If I had a dollar for every time someone said “unprecedented times” during these unprecedented times, I’d be a very rich man.
Or at least, I’d have a couple hundred dollars… which is nothing to be sneezed at, especially during these unprecedented times, where you have doomsday predictors foretelling the demise of every industry and life as we know it.
During these unprecedented times (see I’m already up four dollars, whee!), we’ve seen some really strange things, like people becoming avid bakers overnight or fashioning bubble tea pearls in their own kitchens.
Not that I blame them, one does what one must in order to stave off soul-crushing boredom.
These unprecedented times, too, have seen the rise of food fads, the most recent of which being Dalgona Coffee, with people documented their successes (but mostly failures) on social media.

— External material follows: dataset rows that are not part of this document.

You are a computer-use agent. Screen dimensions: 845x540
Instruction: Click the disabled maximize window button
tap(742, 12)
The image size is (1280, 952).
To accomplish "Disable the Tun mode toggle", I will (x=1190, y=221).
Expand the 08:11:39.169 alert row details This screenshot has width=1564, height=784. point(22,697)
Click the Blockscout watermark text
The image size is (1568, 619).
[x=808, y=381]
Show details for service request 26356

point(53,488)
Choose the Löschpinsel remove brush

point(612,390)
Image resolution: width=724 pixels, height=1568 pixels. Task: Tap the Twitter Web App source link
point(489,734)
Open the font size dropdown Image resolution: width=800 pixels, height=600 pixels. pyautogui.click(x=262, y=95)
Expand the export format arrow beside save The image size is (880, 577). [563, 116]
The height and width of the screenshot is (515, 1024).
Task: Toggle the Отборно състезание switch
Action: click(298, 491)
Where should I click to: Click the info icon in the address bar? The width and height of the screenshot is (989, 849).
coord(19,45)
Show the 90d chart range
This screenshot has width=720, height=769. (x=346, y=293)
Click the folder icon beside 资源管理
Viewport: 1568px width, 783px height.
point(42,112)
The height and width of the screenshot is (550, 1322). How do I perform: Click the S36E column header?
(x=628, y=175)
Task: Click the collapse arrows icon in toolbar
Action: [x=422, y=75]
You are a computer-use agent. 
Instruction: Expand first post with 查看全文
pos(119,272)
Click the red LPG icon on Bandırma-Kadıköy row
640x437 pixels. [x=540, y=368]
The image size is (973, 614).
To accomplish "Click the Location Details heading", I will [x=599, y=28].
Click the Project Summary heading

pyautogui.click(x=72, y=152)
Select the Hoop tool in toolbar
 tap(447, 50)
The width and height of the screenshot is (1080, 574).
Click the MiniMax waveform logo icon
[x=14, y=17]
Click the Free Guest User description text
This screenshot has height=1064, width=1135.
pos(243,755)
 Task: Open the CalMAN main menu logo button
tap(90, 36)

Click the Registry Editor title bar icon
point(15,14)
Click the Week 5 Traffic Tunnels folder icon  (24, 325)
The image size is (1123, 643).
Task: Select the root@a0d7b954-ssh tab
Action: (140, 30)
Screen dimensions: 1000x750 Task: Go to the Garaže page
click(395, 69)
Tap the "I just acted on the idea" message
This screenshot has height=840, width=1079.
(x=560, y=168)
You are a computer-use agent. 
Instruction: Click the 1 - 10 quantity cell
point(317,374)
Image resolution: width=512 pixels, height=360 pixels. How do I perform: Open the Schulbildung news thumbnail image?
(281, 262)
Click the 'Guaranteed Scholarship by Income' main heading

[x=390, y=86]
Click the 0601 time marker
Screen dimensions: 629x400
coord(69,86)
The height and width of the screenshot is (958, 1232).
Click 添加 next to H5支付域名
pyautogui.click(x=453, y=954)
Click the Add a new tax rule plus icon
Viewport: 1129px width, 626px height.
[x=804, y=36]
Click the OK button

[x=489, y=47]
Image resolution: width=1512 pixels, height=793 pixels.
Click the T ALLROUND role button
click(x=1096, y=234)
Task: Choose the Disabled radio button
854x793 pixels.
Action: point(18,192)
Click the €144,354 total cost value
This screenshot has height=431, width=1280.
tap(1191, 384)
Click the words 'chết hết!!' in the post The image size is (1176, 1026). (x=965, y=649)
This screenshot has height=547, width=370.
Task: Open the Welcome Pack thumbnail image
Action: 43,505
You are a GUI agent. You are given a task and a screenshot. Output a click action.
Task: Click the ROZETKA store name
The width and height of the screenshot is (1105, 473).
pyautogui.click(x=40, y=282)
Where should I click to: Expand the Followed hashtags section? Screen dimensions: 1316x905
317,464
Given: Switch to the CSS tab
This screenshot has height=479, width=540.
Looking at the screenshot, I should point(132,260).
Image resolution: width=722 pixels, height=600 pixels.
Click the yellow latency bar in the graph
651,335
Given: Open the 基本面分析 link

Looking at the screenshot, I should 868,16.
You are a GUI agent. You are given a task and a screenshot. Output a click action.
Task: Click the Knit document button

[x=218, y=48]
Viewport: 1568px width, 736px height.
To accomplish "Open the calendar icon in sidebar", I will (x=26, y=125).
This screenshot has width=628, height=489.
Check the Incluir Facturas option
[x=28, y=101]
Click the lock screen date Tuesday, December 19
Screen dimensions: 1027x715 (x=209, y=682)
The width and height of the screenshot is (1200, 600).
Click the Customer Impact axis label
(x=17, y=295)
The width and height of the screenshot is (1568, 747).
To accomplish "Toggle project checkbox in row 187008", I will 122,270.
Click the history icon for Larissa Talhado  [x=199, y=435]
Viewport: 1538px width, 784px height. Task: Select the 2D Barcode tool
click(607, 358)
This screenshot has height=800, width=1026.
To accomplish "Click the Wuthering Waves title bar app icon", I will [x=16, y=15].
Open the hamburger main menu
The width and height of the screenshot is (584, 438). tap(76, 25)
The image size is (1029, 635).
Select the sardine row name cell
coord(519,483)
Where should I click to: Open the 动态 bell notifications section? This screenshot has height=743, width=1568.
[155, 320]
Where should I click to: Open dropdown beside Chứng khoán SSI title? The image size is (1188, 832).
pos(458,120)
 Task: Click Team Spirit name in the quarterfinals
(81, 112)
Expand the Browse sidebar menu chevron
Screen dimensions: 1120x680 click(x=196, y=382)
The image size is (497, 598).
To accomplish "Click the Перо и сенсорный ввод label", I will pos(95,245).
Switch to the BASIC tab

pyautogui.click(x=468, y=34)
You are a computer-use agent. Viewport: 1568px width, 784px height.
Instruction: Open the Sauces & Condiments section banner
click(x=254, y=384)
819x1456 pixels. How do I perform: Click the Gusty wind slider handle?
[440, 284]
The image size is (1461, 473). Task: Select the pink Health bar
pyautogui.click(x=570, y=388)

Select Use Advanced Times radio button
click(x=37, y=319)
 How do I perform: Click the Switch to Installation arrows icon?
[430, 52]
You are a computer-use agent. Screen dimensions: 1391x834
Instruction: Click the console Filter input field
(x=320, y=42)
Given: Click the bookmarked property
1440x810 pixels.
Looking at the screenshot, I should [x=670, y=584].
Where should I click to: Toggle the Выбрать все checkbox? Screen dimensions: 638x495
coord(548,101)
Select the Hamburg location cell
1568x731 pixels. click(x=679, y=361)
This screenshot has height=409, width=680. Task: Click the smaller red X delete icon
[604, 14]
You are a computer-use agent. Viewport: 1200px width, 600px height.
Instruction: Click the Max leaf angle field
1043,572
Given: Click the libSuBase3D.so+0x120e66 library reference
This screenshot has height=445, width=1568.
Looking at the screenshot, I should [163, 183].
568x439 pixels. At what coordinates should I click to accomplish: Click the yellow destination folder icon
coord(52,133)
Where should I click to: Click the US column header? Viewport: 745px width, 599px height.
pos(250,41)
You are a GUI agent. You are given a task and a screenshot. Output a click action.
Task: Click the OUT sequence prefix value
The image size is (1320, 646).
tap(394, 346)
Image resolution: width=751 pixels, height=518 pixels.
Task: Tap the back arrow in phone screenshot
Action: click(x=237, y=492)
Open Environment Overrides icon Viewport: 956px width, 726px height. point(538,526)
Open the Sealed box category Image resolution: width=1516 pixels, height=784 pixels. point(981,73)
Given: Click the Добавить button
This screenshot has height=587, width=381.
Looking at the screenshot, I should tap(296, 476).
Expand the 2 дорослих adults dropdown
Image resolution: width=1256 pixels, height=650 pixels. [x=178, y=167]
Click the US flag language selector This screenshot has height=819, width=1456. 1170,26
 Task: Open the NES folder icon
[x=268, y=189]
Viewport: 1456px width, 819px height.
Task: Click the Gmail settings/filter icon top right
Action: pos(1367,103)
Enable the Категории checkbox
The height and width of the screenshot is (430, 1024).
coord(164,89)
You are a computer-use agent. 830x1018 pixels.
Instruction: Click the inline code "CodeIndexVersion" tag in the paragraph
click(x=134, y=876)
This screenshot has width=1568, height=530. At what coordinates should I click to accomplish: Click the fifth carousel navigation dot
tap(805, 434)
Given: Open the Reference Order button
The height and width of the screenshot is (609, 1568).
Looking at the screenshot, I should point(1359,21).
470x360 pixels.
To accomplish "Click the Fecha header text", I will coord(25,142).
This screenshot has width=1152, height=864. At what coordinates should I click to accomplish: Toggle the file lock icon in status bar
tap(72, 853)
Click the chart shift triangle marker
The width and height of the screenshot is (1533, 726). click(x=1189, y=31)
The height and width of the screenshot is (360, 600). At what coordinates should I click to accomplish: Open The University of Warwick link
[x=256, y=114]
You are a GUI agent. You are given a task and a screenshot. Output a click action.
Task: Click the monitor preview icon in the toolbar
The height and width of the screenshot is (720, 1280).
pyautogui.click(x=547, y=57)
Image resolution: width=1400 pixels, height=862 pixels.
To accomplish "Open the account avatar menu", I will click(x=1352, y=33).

But just what is Dalgona Coffee exactly?
Actually, if you need me to tell you what it is, you’ve probably been living in your nuclear fallout-proof bomb shelter for far too long, but allow me to Snacksplain.
Anyway, it’s essentially an inverse cafe latte. In that the coffee bit is whipped to a frothy foam, instead of the milk.
The effect is much the same, though instead of getting a milk moustache, you get a coffee moustache. Which is kind of similar, though deeply disturbing in the subtle differences.
Now that you know what Dalgona Coffee is, you can go make yourself a cup.
Or not.
If you’re like me, a person who believes that food preparation is best left to paid professionals to do, you’d be bereft.
Except The Alley has stepped into fill that gaping, bubble tea-shaped void in our lives. Happily enough, its take on the recent Korean (and therefore, global, since everything Korean is cool these days) also incorporates tapioca pearls, a substance which is essential for the functioning of the average Singaporean.
Before stabbing the straw into the cup’s lid, however, I must admit to experiencing a minor bout of philosophical distress.
Does The Alley’s Dalgona Coffee count as bubble tea, given that it’s actually, you know, coffee?
But I put those disconcerting thoughts away, along with more deeper, even more distressing ones like what is my purpose on this earth, and took a big sip.
What it tastes like is the sweet, sweet taste of freedom. Of normalcy.
Of how a two-month deprivation of the ambrosia that is bubble tea is finally, finally back.
… And of course, the sweet, sweet taste of brown sugar, which I assume is the thing that flavours the tapioca pearls.
What you’re getting with The Alley’s take on the hottest food fad to happen since baked cheese tarts is essentially that tiger sugar tea thing. Something I’ve always found insufferably sweet and cloying.
On the whole, though, this Dalgona Coffee isn’t too bad. Or at least no sweeter than the syrup-laced calorie bombs that is a Starbucks Frappuccino.
But I have to hand it to The Alley. I’m not sure what it is exactly they put in their milk, but it’s pretty fantastic stuff. Creamy, rich and mouth-filling, as all good milk should be. Not like the milk you get from some other places that tastes more like opaque water than anything else.
In all fairness, what The Alley has done isn’t amazing, as such. Its Dalgona Coffee doesn’t taste too far off what you could conceivably do on your own (barring the tapioca pearls, of course, which is far more trouble than it’s worth and way too easy to get wrong).
However, that’s the magic. It tastes like it’s home-made, which is probably the highest praise I could give food you can buy.
How so, you might be asking.
Good question, curious one.
That’s because when you make stuff at home, you don’t skimp on the quality of the ingredients and are generous with them. Unless of course, you’re one of those people that don’t really care what they put into their mouths, and if you are, why on earth are you reading this?
Aside from the fact you love hearing my voice, that is. Which I suppose is, in and of itself, its own reward.
Anyway, the best part about something that tastes like it’s home-made, but isn’t actually home-made is how you won’t have to do any cleaning up after.
That, my friends, is its greatest strength. Worth its weight in gold, or tapioca pearls, even.
Well, you will have to part with some money. But like they say, money can’t buy you happiness, though happily enough, it can buy you a cup of The Alley’s Dalgona Coffee.
And if you were given a dollar for every time someone said “unprecedented times”, you might even have enough for several.
I’ll leave it to your imagine what havoc drinking several of those coffees in a row would wreak on your digestive tract… which would at least be an unprecedented time for you.
10-word review: A Temporarily forbidden fruit meets the hottest lockdown food fad.
Best paired with: A crushing sense of apathy, because why bother to make it yourself when others can do it for you?